Turning a developer’s dream into a conservation victory.
Photo credit: Vlad Capusan
Tucked away in Cochamó, southern Chile, lies a 133,000-hectare treasure trove of natural and cultural wonders. Known as the 'Yosemite of South America' for its stunning granite cliffs, this land is home to ancient alerce forests, glaciers, wetlands, and crystal-clear waters.

Cochamó is renowned among climbers worldwide for its challenging routes and breathtaking ascents. This unique landscape has forged a deep bond with the climbing community, drawing adventurers from around the globe. Generations of locals have called this place home, living in harmony with the land. However, this paradise has been under constant threat from industries like hydroelectric power, forestry, and mining.

Then came Hagemann, a wealthy businessman with grandiose plans to develop the area, including building a hydroelectric plant. But conservationists, led by Rodrigo Condeza and the non-profit Puelo Patagonia, weren’t backing down. After a decade-long battle in court and in the public eye, they finally reached a breakthrough. Just a few weeks ago, Hagemann agreed to sell the land for conservation at a slashed price of $63 million, thanks to relentless negotiations and the support of international conservation groups.
This deal is monumental, promising to protect some of South America's most ecologically vital areas. But there’s a catch: they need to come up with the cash to buy the land — that's how Conserva Puchegüín was born, an international coalition spearheaded by Puelo Patagonia. This alliance, featuring heavyweights like The Nature Conservancy, Freyja Foundation, Patagonia Inc., and the Wyss Foundation, is hustling to rally funds from Chile and beyond to secure and safeguard the natural and cultural treasures of Puchegüín. Their mission? Buy the land and turn it into a protected area.
A Little Bit of History

Back in the late '90s and early 2000s, the Chilean government tried to pave paradise with new roads. Locals weren't having it and managed to halt the plans. Fast forward to 2007, and Hagemann was on a buying spree, snapping up parcels from over 200 families with dreams of tourism and development. His fortune from mining and real estate helped him amass over 131,500 hectares of contiguous land, almost entirely encircled by national parks.
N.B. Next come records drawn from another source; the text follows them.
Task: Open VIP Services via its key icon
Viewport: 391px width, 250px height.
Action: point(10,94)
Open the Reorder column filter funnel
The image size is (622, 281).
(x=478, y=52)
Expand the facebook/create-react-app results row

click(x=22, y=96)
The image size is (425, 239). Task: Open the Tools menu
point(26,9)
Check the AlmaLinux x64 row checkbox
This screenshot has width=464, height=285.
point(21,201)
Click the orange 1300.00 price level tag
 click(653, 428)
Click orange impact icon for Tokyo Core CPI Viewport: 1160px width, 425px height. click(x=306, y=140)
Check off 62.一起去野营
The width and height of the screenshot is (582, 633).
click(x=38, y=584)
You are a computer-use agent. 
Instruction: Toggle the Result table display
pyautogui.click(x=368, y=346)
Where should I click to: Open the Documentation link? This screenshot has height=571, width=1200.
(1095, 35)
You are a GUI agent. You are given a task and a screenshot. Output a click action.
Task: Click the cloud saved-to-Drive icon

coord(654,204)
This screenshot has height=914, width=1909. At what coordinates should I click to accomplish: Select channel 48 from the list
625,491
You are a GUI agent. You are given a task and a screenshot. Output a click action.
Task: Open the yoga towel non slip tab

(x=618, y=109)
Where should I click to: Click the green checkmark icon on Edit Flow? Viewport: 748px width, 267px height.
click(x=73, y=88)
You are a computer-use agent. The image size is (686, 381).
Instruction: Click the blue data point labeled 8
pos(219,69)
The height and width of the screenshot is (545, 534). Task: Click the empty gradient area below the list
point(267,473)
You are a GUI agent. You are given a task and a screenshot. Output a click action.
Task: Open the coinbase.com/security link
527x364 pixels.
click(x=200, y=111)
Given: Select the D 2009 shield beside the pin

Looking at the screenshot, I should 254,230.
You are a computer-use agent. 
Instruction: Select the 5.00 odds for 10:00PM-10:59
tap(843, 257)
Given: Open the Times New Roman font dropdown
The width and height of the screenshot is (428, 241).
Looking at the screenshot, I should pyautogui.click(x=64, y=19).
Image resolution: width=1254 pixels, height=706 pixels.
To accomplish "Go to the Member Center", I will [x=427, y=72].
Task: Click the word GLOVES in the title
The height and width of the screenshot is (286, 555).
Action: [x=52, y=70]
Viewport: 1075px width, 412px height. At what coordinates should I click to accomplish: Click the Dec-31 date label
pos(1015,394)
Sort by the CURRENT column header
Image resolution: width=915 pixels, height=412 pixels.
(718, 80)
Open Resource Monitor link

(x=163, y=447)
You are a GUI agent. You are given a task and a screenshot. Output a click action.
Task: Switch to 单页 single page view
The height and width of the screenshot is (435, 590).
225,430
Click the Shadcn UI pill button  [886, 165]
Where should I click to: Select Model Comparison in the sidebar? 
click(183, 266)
Resistance was strong from the get-go. In 2013, Rodrigo Condeza launched Puelo Patagonia to fight back, arguing that a hydroelectric plant would wreck a crucial ecological corridor. With public support, Condeza led a legal fight, culminating in a 2017 court victory against the project. Frustrated, Hagemann put the land on the market in 2018 for $150 million, but no buyers bit. By 2022, Puelo Patagonia made a lower offer, and negotiations began. Through mutual understanding and respectful dialogue, they found common ground.
Finally, earlier this year, after more than a decade of disputes, they agreed on $63 million. Puelo Patagonia has already drummed up over $15 million from conservation champions like the Wyss Foundation and Freyja Foundation. Hagemann has given them two years to raise the rest. They also plan to raise another $15 million for trail construction and to manage the growing number of tourists flocking to the Cochamó Valley, hoping at least half of the funds will come from Chilean donors.
Why It Matters

This conservation effort is a game-changer for protecting biodiversity and curbing environmental damage. Transforming the land into a protected area isn't just about saving trees and critters; it's about promoting sustainable tourism that boosts the local economy without trashing the environment. This model of sustainable conservation projects sets a precedent for future efforts around the world, showing how protecting nature can go hand in hand with economic benefits.

Moreover, this initiative highlights the tricky balance between private land ownership and public interest in conservation. It’s a testament to how public campaigning, legal action, and smart financial negotiations can align to achieve conservation goals. This could shape future policy decisions and conservation strategies globally, proving that when it comes to saving our planet, persistence and collaboration pay off.